The perfect counterpoint to this depiction is a particularly noteworthy lot from the Ambeth Ocampo collection: Juan Luna’s silver belt. It’s not a trophy (unlike Emilio Jacinto’s silver quill given him for taking the first prize in a poetry contest, and also on the block at this auction.) Luna’s belt is made of a very fine chainmail, and was apparently worn often as seen in slight marks on the belt notches. The belt is 30 inches long but encircled Luna’s waist at a svelte 25 inches. Could he have worn it while painting the Battle of Lepanto or any of the many masterpieces he created afterwards?

Amorsolo’s “Burning of Manila” from the Enrique Zobel collection 

Enter the downfall of modern Manila—the bombing of World War II—whichleveled the beautiful city and all its landmarks.
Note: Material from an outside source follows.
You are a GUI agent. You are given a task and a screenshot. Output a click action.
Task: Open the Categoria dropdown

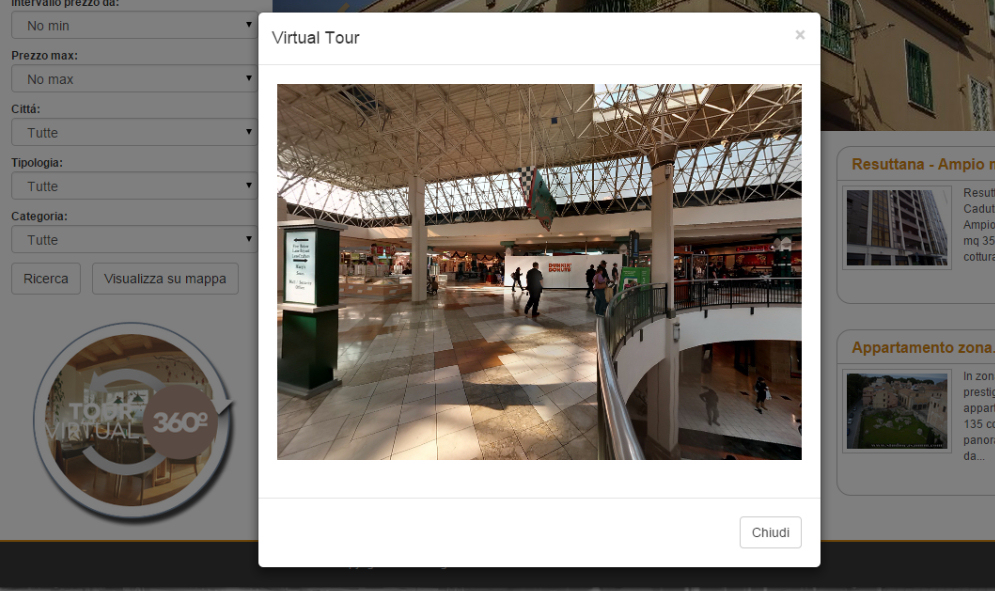pos(134,239)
This particular masterpiece by Fernando Amorsolo, dated heartbreakingly New Year’s Day 1942, captures not the merriment and good cheer of the holiday season but the impending destruction of the Pearl of the Orient. A tower of thick black smoke brings out the fiery reds and oranges of tongues of fire as they consume old Manila, the proud Cathedral, the Intendencia, and other government centers. Entire families scamper away from the scene unable to comprehend what is happening nor to find rescue elsewhere.

Zobel receiving the King Alfonso XIII Memorial Polo Cup from then Prince Juan Carlos of Spain in Madrid, 1968 

This fragment of Philippine history once belonged to the father of Enrique “EZ” Zobel, Don Jacobo. At the outbreak of the War, with the family fortune consumed by the air raids, the young but enterprising Enriquito Zobel would learn how to earn his keep. According to one of Zobel’s trusted officers, Joan Orendain, EZ did so by transforming his polo ponies into workhorses, that would pull kalesas to take passengers from Jones Bridge to Binondo. It was the kind of charismatic ingenuity that would lead Zobel to an unexpected friendship with a certain Colonel Ohta of the Japanese Imperial Army. Ohta would later help EZ rescue his father from the Death March after the fall of Bataan.

The young Enrique Zobel who inherited the Amorsolo masterpiece Burning of Manila

Interestingly, this massive Amorsolo takes as its vantage point the very same Jones Bridge that EZ would traverse daily. Was it beloved because it demonstrated the fleetingness of wealth, pomp and circumstance? Titled The Burning of Manila, it is believed to be the largest if not the first iteration of this powerful theme.

After the war, Enrique Zobel would return to his beloved sport of polo, for it gave him that second wind in life that allowed him to save his father and his name.